§ Task objective: Reproduce the listing below, switching "GUI agent" to "interface agent" everywhere it occurs and leaving everything else unchanged.

━━━━━━━━━━━━━━━━━━━━━━━━━━━━━━

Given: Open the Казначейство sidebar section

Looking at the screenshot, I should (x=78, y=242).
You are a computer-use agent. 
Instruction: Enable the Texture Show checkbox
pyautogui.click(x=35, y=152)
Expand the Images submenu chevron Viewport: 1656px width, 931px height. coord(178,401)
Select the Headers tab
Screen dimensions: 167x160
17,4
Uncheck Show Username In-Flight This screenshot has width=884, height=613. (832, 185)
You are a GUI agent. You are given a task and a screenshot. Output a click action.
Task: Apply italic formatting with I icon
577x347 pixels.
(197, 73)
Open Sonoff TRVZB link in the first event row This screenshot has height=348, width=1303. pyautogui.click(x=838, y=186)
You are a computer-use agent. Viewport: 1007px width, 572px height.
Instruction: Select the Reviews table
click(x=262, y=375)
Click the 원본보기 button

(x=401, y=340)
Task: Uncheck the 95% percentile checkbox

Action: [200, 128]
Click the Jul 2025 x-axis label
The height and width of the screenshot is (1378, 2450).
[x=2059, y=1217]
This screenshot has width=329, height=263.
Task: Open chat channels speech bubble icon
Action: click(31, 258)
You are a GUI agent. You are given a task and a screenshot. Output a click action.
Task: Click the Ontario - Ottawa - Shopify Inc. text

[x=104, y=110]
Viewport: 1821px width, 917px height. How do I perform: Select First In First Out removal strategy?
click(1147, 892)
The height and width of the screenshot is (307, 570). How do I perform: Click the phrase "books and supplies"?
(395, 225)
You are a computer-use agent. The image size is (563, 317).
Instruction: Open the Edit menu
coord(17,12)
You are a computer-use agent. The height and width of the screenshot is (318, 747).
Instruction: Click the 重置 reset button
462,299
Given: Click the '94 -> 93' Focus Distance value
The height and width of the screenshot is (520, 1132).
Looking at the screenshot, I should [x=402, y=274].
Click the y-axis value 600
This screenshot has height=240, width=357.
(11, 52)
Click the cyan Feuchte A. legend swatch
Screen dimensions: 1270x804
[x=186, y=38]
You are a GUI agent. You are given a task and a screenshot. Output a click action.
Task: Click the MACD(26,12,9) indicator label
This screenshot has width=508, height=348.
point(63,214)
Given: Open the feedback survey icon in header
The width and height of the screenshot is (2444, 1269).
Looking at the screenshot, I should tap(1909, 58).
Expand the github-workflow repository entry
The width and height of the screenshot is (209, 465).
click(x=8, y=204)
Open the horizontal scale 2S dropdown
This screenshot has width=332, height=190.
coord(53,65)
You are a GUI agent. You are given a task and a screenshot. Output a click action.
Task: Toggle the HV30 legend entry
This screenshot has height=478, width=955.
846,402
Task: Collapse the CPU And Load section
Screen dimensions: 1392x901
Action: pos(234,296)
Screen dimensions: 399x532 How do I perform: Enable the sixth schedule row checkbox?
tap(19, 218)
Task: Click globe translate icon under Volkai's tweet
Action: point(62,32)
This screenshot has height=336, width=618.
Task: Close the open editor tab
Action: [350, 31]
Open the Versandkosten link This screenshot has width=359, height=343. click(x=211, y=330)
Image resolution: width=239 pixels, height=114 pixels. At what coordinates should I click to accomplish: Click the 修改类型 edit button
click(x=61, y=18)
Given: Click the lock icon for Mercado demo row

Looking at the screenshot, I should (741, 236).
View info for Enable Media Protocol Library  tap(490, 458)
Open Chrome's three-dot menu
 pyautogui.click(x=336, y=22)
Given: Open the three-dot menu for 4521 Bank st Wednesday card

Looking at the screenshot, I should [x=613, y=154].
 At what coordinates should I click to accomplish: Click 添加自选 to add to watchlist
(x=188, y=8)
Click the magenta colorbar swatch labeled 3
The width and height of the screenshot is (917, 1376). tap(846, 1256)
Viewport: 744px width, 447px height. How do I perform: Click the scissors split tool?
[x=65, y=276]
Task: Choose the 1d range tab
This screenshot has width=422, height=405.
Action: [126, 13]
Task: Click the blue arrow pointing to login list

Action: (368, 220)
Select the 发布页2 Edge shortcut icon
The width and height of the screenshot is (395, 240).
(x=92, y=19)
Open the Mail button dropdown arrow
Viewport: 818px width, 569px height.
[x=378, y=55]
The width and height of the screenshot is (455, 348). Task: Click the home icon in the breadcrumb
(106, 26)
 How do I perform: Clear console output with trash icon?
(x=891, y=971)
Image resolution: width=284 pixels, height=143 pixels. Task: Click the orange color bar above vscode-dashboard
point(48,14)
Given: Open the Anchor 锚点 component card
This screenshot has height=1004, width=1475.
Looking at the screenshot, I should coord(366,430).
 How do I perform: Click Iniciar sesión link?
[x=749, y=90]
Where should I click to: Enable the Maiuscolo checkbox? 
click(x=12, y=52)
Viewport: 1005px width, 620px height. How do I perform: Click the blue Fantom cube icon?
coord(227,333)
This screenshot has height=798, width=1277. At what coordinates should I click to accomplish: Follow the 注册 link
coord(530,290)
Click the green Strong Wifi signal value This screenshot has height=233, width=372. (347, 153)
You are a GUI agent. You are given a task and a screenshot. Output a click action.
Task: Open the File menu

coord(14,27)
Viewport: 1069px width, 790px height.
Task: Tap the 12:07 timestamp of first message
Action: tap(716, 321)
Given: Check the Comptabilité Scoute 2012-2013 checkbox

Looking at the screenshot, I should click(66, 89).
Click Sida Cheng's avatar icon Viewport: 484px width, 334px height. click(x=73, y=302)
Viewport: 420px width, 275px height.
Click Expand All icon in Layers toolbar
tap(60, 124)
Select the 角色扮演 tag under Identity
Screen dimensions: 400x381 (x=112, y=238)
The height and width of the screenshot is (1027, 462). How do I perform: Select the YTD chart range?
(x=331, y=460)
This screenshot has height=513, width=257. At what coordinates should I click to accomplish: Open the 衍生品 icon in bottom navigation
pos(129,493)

━━━━━━━━━━━━━━━━━━━━━━━━━━━━━━

§ Task solution:
Given: Open the Казначейство sidebar section

Looking at the screenshot, I should (x=78, y=242).
You are a computer-use agent. 
Instruction: Enable the Texture Show checkbox
pyautogui.click(x=35, y=152)
Expand the Images submenu chevron Viewport: 1656px width, 931px height. coord(178,401)
Select the Headers tab
Screen dimensions: 167x160
17,4
Uncheck Show Username In-Flight This screenshot has width=884, height=613. (832, 185)
You are a interface agent. You are given a task and a screenshot. Output a click action.
Task: Apply italic formatting with I icon
577x347 pixels.
(197, 73)
Open Sonoff TRVZB link in the first event row This screenshot has height=348, width=1303. pyautogui.click(x=838, y=186)
You are a computer-use agent. Viewport: 1007px width, 572px height.
Instruction: Select the Reviews table
click(x=262, y=375)
Click the 원본보기 button

(x=401, y=340)
Task: Uncheck the 95% percentile checkbox

Action: [200, 128]
Click the Jul 2025 x-axis label
The height and width of the screenshot is (1378, 2450).
[x=2059, y=1217]
This screenshot has width=329, height=263.
Task: Open chat channels speech bubble icon
Action: click(31, 258)
You are a interface agent. You are given a task and a screenshot. Output a click action.
Task: Click the Ontario - Ottawa - Shopify Inc. text

[x=104, y=110]
Viewport: 1821px width, 917px height. How do I perform: Select First In First Out removal strategy?
click(1147, 892)
The height and width of the screenshot is (307, 570). How do I perform: Click the phrase "books and supplies"?
(395, 225)
You are a computer-use agent. The image size is (563, 317).
Instruction: Open the Edit menu
coord(17,12)
You are a computer-use agent. The height and width of the screenshot is (318, 747).
Instruction: Click the 重置 reset button
462,299
Given: Click the '94 -> 93' Focus Distance value
The height and width of the screenshot is (520, 1132).
Looking at the screenshot, I should [x=402, y=274].
Click the y-axis value 600
This screenshot has height=240, width=357.
(11, 52)
Click the cyan Feuchte A. legend swatch
Screen dimensions: 1270x804
[x=186, y=38]
You are a interface agent. You are given a task and a screenshot. Output a click action.
Task: Click the MACD(26,12,9) indicator label
This screenshot has width=508, height=348.
point(63,214)
Given: Open the feedback survey icon in header
The width and height of the screenshot is (2444, 1269).
Looking at the screenshot, I should tap(1909, 58).
Expand the github-workflow repository entry
The width and height of the screenshot is (209, 465).
click(x=8, y=204)
Open the horizontal scale 2S dropdown
This screenshot has width=332, height=190.
coord(53,65)
You are a interface agent. You are given a task and a screenshot. Output a click action.
Task: Toggle the HV30 legend entry
This screenshot has height=478, width=955.
846,402
Task: Collapse the CPU And Load section
Screen dimensions: 1392x901
Action: pos(234,296)
Screen dimensions: 399x532 How do I perform: Enable the sixth schedule row checkbox?
tap(19, 218)
Task: Click globe translate icon under Volkai's tweet
Action: point(62,32)
This screenshot has height=336, width=618.
Task: Close the open editor tab
Action: [350, 31]
Open the Versandkosten link This screenshot has width=359, height=343. click(x=211, y=330)
Image resolution: width=239 pixels, height=114 pixels. At what coordinates should I click to accomplish: Click the 修改类型 edit button
click(x=61, y=18)
Given: Click the lock icon for Mercado demo row

Looking at the screenshot, I should (741, 236).
View info for Enable Media Protocol Library  tap(490, 458)
Open Chrome's three-dot menu
 pyautogui.click(x=336, y=22)
Given: Open the three-dot menu for 4521 Bank st Wednesday card

Looking at the screenshot, I should [x=613, y=154].
 At what coordinates should I click to accomplish: Click 添加自选 to add to watchlist
(x=188, y=8)
Click the magenta colorbar swatch labeled 3
The width and height of the screenshot is (917, 1376). tap(846, 1256)
Viewport: 744px width, 447px height. How do I perform: Click the scissors split tool?
[x=65, y=276]
Task: Choose the 1d range tab
This screenshot has width=422, height=405.
Action: [126, 13]
Task: Click the blue arrow pointing to login list

Action: (368, 220)
Select the 发布页2 Edge shortcut icon
The width and height of the screenshot is (395, 240).
(x=92, y=19)
Open the Mail button dropdown arrow
Viewport: 818px width, 569px height.
[x=378, y=55]
The width and height of the screenshot is (455, 348). Task: Click the home icon in the breadcrumb
(106, 26)
 How do I perform: Clear console output with trash icon?
(x=891, y=971)
Image resolution: width=284 pixels, height=143 pixels. Task: Click the orange color bar above vscode-dashboard
point(48,14)
Given: Open the Anchor 锚点 component card
This screenshot has height=1004, width=1475.
Looking at the screenshot, I should coord(366,430).
 How do I perform: Click Iniciar sesión link?
[x=749, y=90]
Where should I click to: Enable the Maiuscolo checkbox? 
click(x=12, y=52)
Viewport: 1005px width, 620px height. How do I perform: Click the blue Fantom cube icon?
coord(227,333)
This screenshot has height=798, width=1277. At what coordinates should I click to accomplish: Follow the 注册 link
coord(530,290)
Click the green Strong Wifi signal value This screenshot has height=233, width=372. (347, 153)
You are a interface agent. You are given a task and a screenshot. Output a click action.
Task: Open the File menu

coord(14,27)
Viewport: 1069px width, 790px height.
Task: Tap the 12:07 timestamp of first message
Action: tap(716, 321)
Given: Check the Comptabilité Scoute 2012-2013 checkbox

Looking at the screenshot, I should click(66, 89).
Click Sida Cheng's avatar icon Viewport: 484px width, 334px height. click(x=73, y=302)
Viewport: 420px width, 275px height.
Click Expand All icon in Layers toolbar
tap(60, 124)
Select the 角色扮演 tag under Identity
Screen dimensions: 400x381 (x=112, y=238)
The height and width of the screenshot is (1027, 462). How do I perform: Select the YTD chart range?
(x=331, y=460)
This screenshot has height=513, width=257. At what coordinates should I click to accomplish: Open the 衍生品 icon in bottom navigation
pos(129,493)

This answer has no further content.